A long-lost episode of Tony Hancock’s 1950s radio show, Hancock’s Half Hour, has been found and restored and will be broadcast on BBC Radio 4 next month.
The penultimate episode from the show’s first radio series features the actor and comedian Peter Sellers – who was standing in for Hancock’s regular collaborator Kenneth Williams.
The episode, named “The Marriage Bureau” aired just once, on 8 February 1955, attracting an audience of 6.22 million listeners, according to the British Comedy Guide.
The news was announced by the Tony Hancock Appreciation Society on Twitter, who wrote: “We’re absolutely thrilled that a lost episode of Hancock’s Half Hour has been found, restored, and will be broadcast on Radio 4 on 18 October.

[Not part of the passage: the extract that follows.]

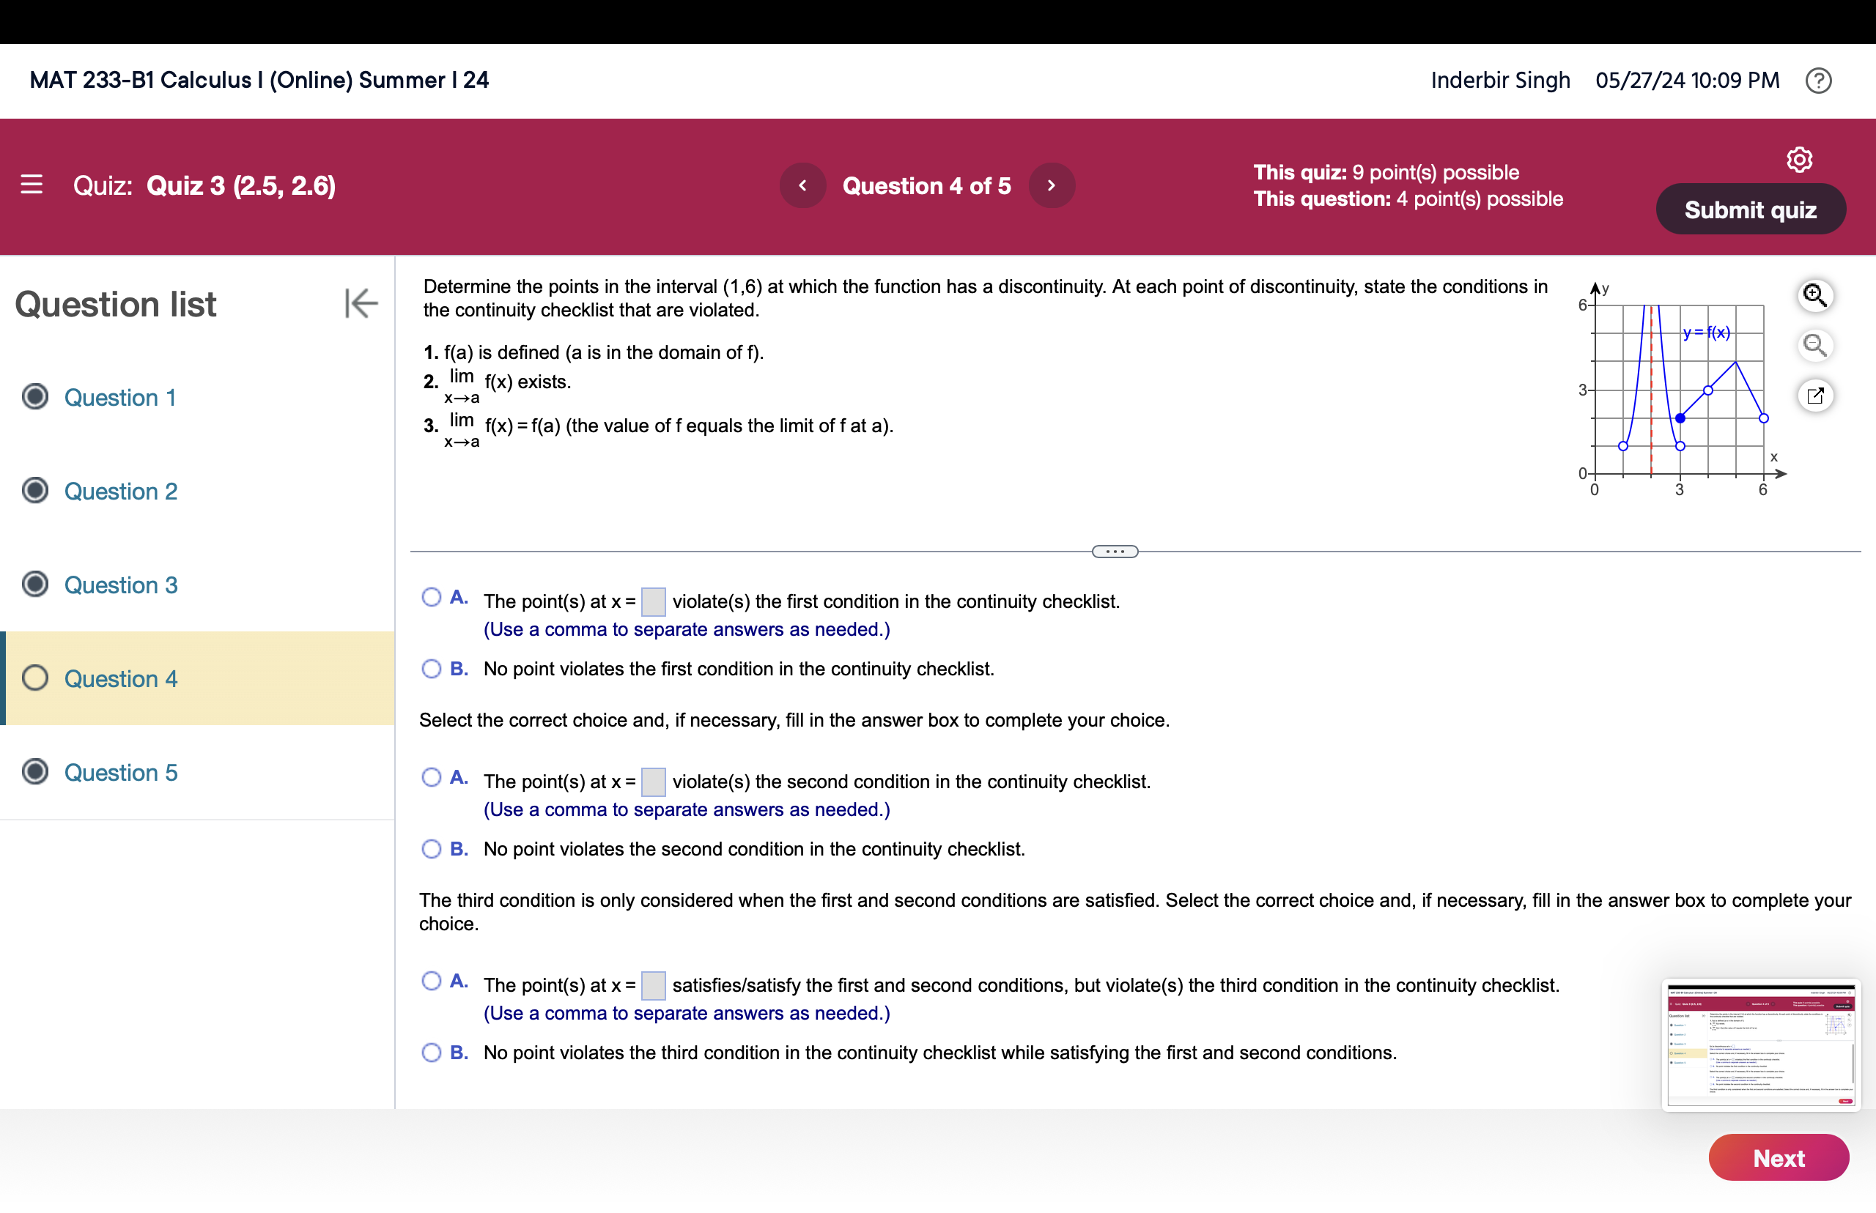Image resolution: width=1876 pixels, height=1213 pixels.
Task: Select Question 1 from the sidebar
Action: pyautogui.click(x=120, y=398)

“‘The Marriage Bureau’ was never repeated and has not been heard since 1955. Only episode to feature Peter Sellers,” they continued.
“Sellers plays the parts given in the scripts to Kenneth Williams who couldn’t make it that week. How did he play them? Tune in to find out! This is a brilliant find!”
The society added that a documentary about finding the lost episode, called Raiders of the Lost Archive, will be broadcast on Radio 4 on 13 and 17 October.
Hancock took his own life in Australia on 25 June 1968, in a rented apartment in Sydney, aged 44.
Hancock's Half Hour was first broadcast on radio in 1954, then on television from 1956, drawing an audience of millions every week.
Hancock played an unsuccessful music hall performer and minor stage personality, frequently ripped-off by Cockney conman Sid James and beset by the idiocies of an array of supporting characters, all voiced by Williams.